The spokesperson added that Harvard “will continue to defend itself against these retaliatory actions which have been initiated simply because Harvard refused to surrender its independence or relinquish its constitutional rights in response to unlawful government overreach.”
The school will also comply with federal laws on its admissions policies and financial aid, while it has “complied with and continues to comply with the law under the Students for Fair Admissions” decision that was handed down by the Supreme Court.
On Friday, the DOJ filed a lawsuit in a federal court in Massachusetts against Harvard, accusing it of not complying with the administration’s demand to hand over relevant records following the landmark 2023 Supreme Court decision that scrapped affirmative action in college admissions. The DOJ sought a court order compelling the university to turn over the records.
Harmeet Dhillon, who leads the department’s Civil Rights Division, said Harvard’s alleged refusal is problematic because if it “has stopped discriminating, it should happily share the data necessary to prove it.”
As the DOJ’s latest complaint alleges: “Harvard made its most recent production of admissions-related documents in May 2025. The repeatedly extended deadlines for document production have long passed.”
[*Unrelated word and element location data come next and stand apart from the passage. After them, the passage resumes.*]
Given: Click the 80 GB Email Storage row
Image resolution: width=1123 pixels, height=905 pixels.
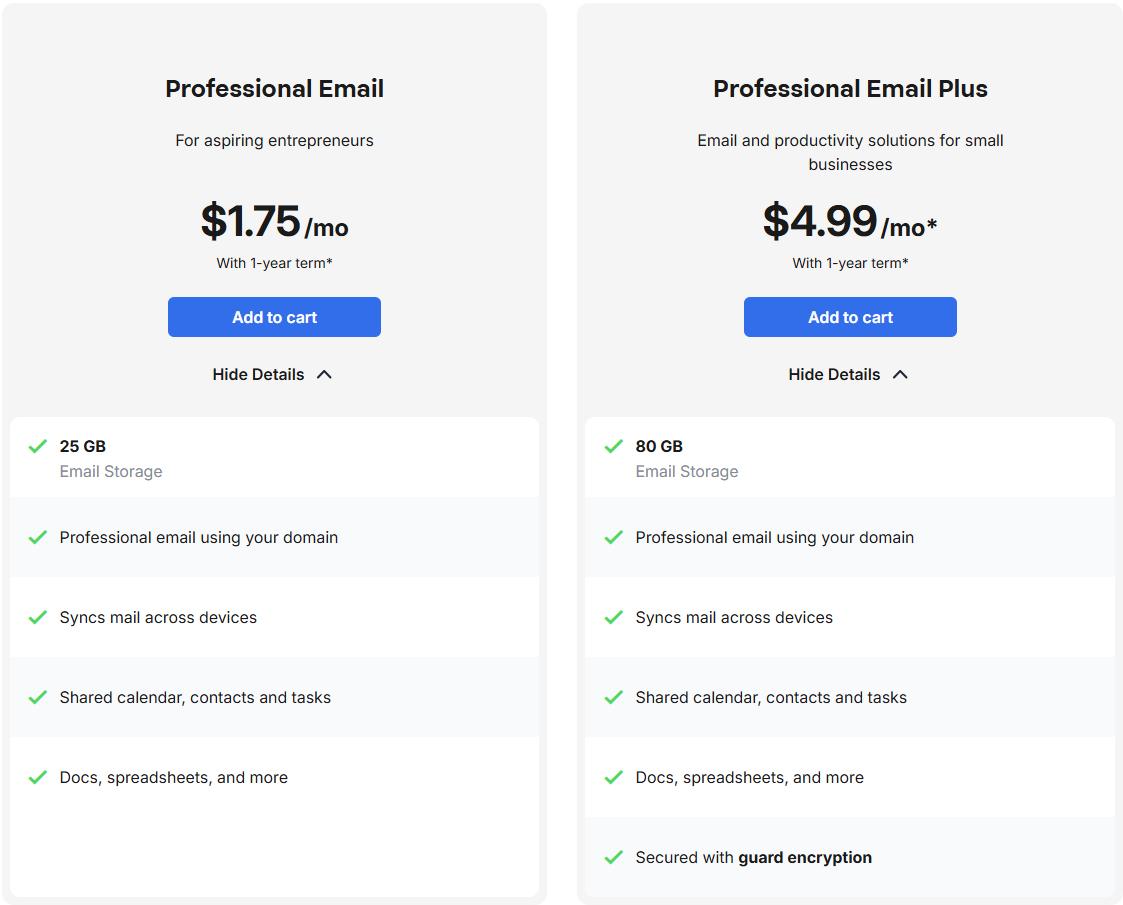Looking at the screenshot, I should [686, 458].
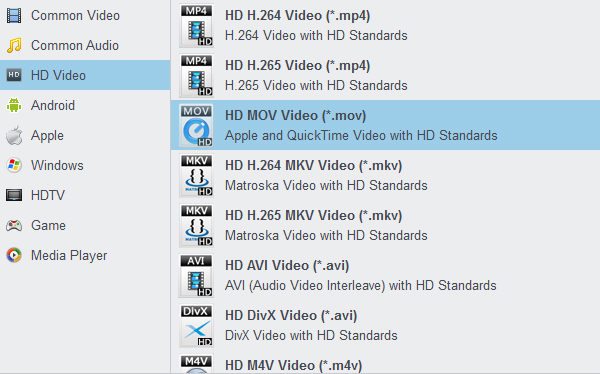This screenshot has width=600, height=374.
Task: Click the Windows flag icon
Action: 14,165
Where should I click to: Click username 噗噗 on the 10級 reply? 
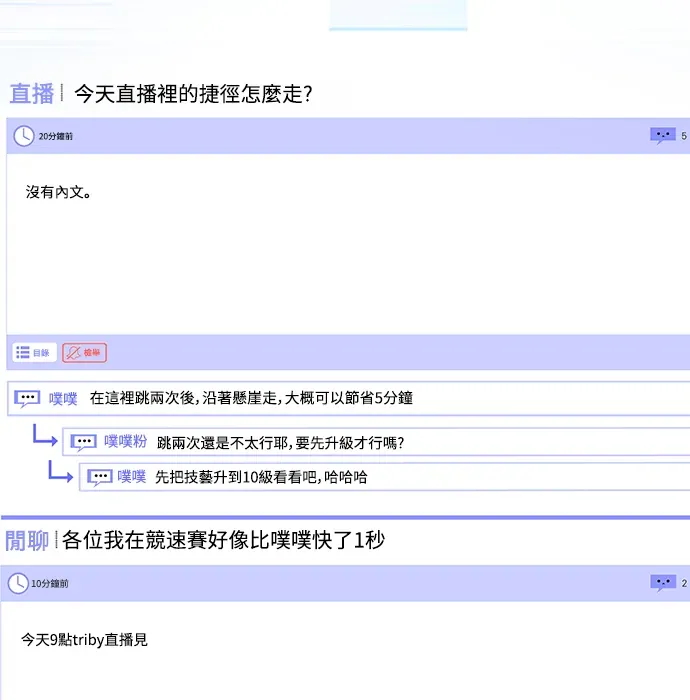pos(132,477)
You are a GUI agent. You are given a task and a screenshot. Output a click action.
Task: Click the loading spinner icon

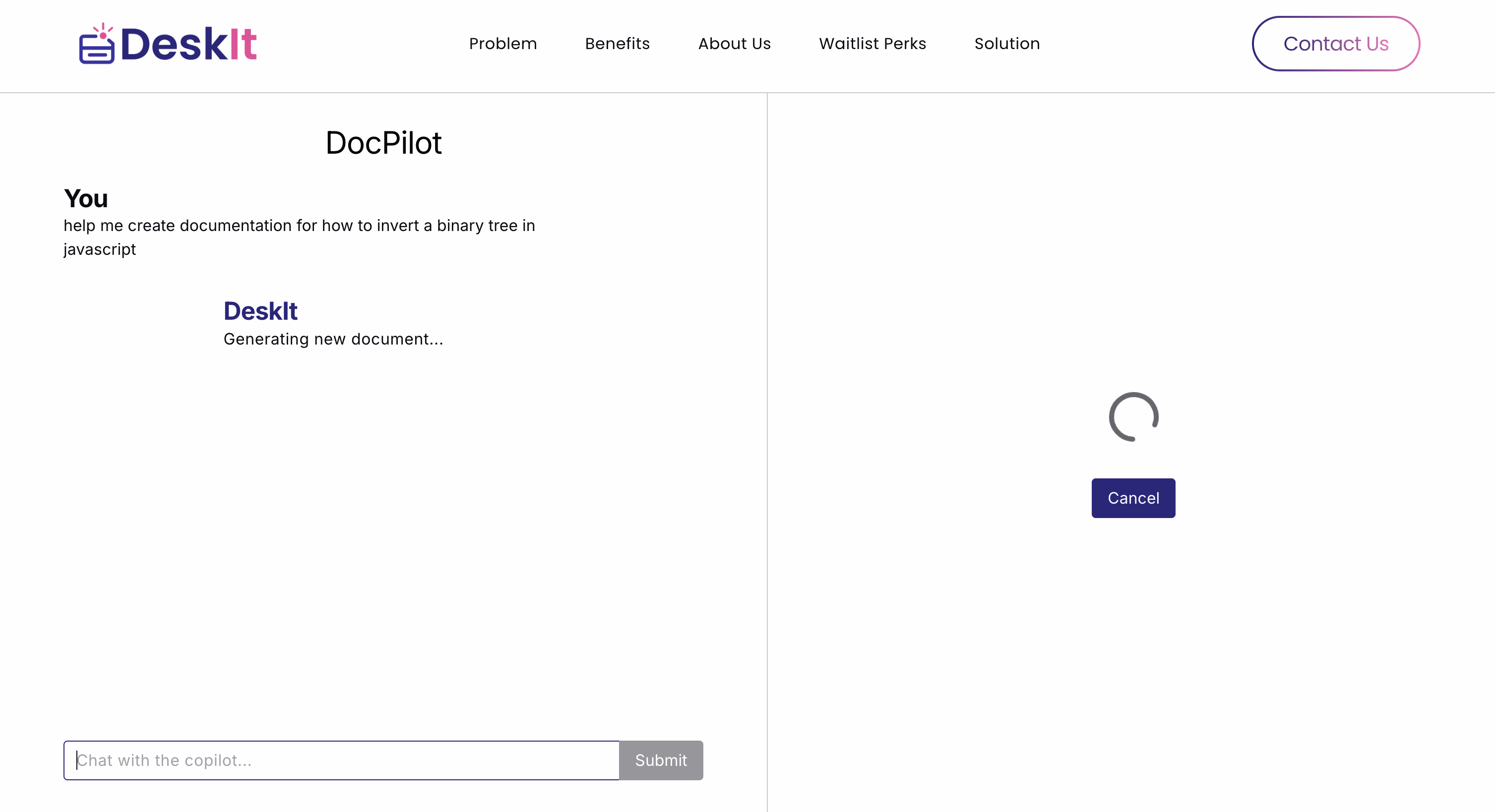tap(1133, 416)
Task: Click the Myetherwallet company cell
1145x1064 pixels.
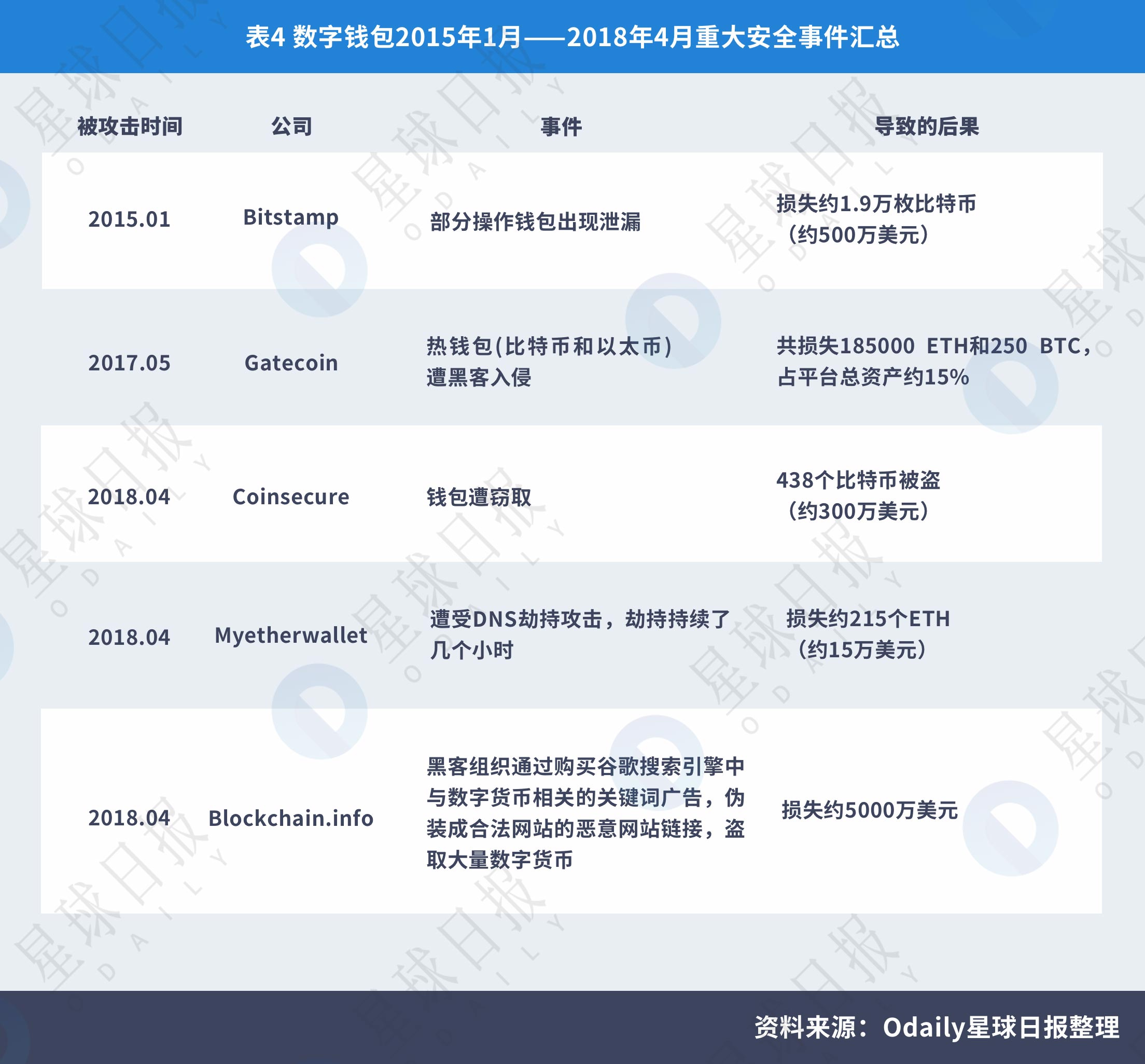Action: pos(291,635)
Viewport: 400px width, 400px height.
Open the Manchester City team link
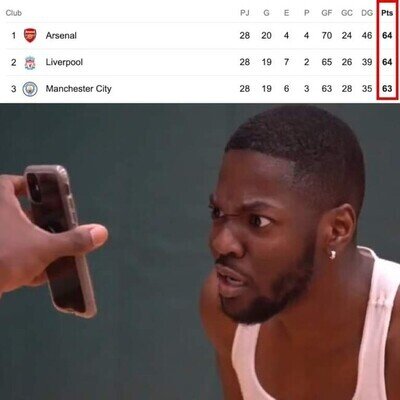[78, 89]
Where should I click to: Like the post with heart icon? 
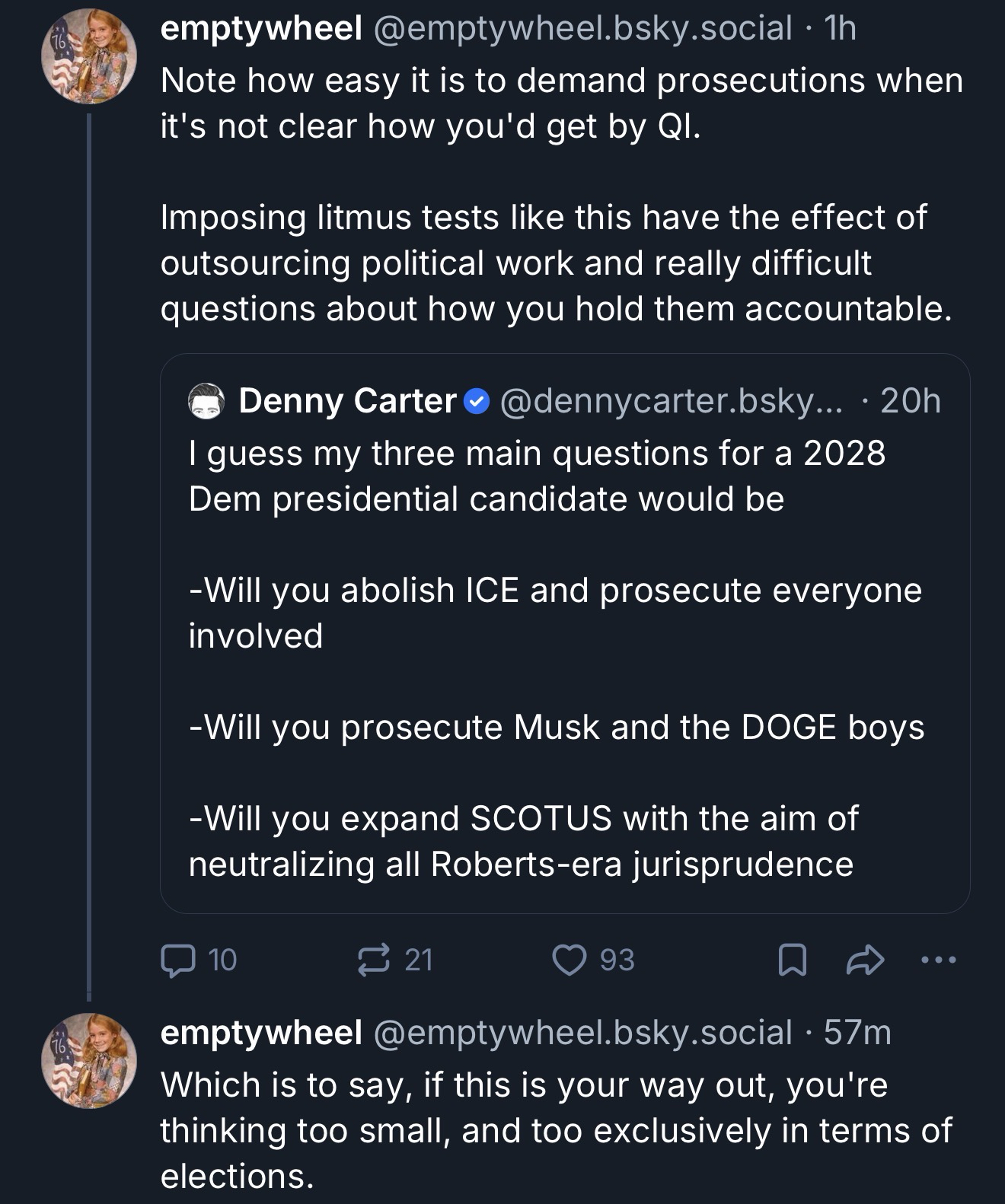tap(568, 960)
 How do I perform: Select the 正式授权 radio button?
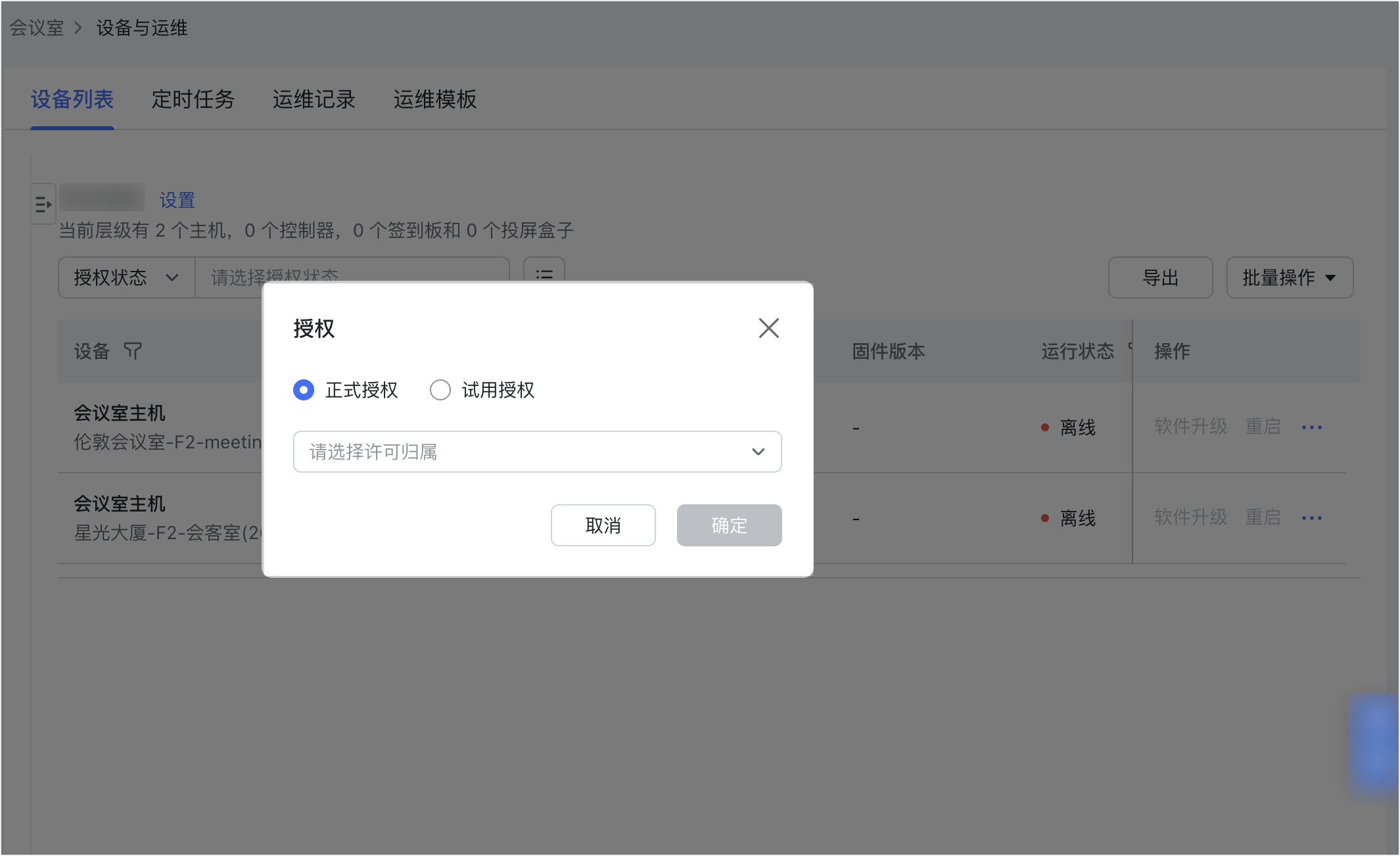(304, 390)
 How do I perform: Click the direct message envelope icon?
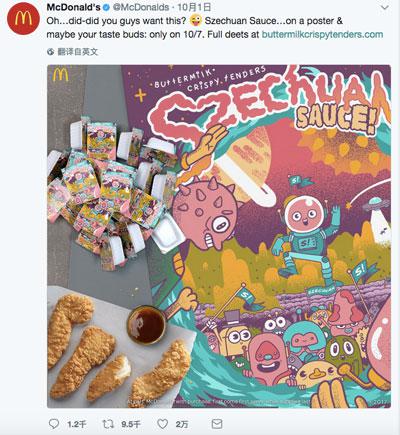click(x=217, y=424)
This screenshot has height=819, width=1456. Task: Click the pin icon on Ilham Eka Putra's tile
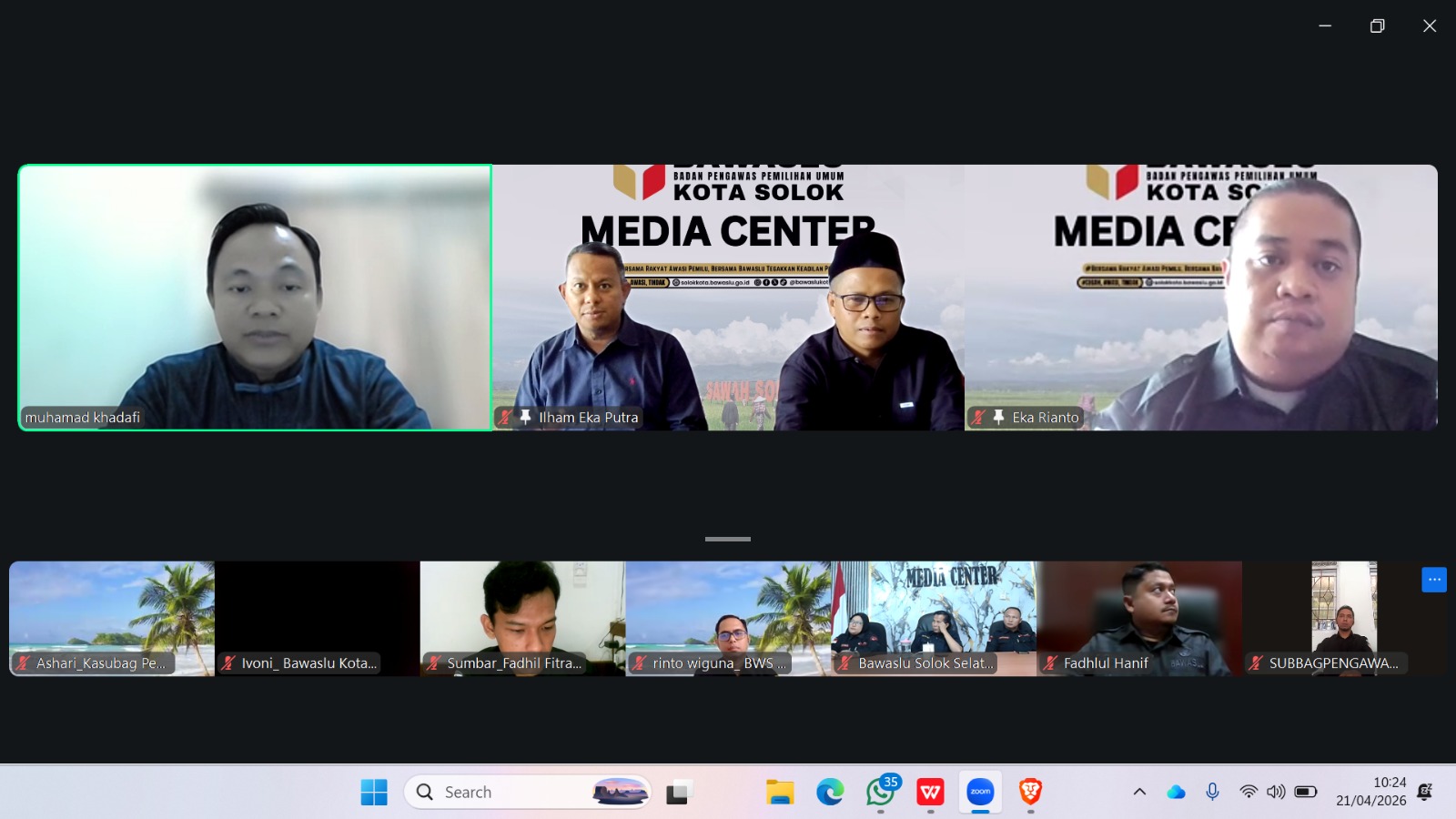coord(525,417)
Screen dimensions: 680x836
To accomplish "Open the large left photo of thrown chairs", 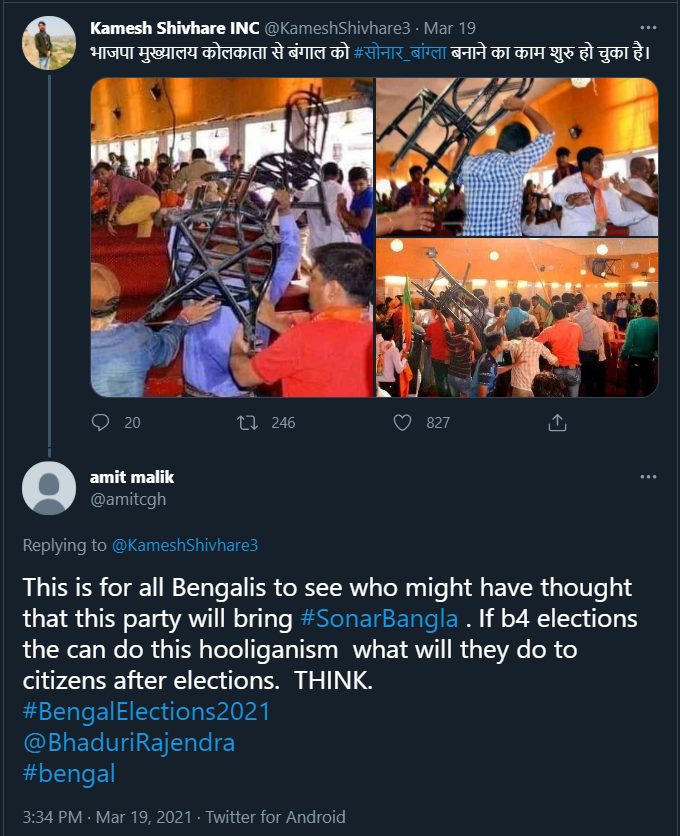I will 232,237.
The suit is the latest development in the Trump administration’s standoff with Harvard, which has faced billions of dollars in funding cuts and other sanctions after it rejected demands from the administration last year. Aside from claims the school has not complied with the DOJ on its affirmative action investigation, the Justice Department and other federal agencies have alleged Harvard and other top colleges allowed anti-Semitism to flourish on their campuses in the wake of the Hamas terrorist attack on Israel and the subsequent conflict that started in 2023.
Harvard officials have said they’re facing unconstitutional retaliation for refusing to adopt the administration’s ideological views. The administration, separately, is appealing a judge’s orders that sided with Harvard in two lawsuits.
The White House is pressing universities across the United States to providing similar data to determine whether they have continued to factor race into their admissions decisions. The Department of Education took steps to collect more detailed admissions data from colleges after President Donald Trump ordered the department to collect such data. The administration claimed the information was needed because schools were ignoring the Supreme Court decision.
The lawsuit comes fewer than two weeks after Trump wrote in a statement on social media that his administration was seeking $1 billion from Harvard to settle investigations into various school policies.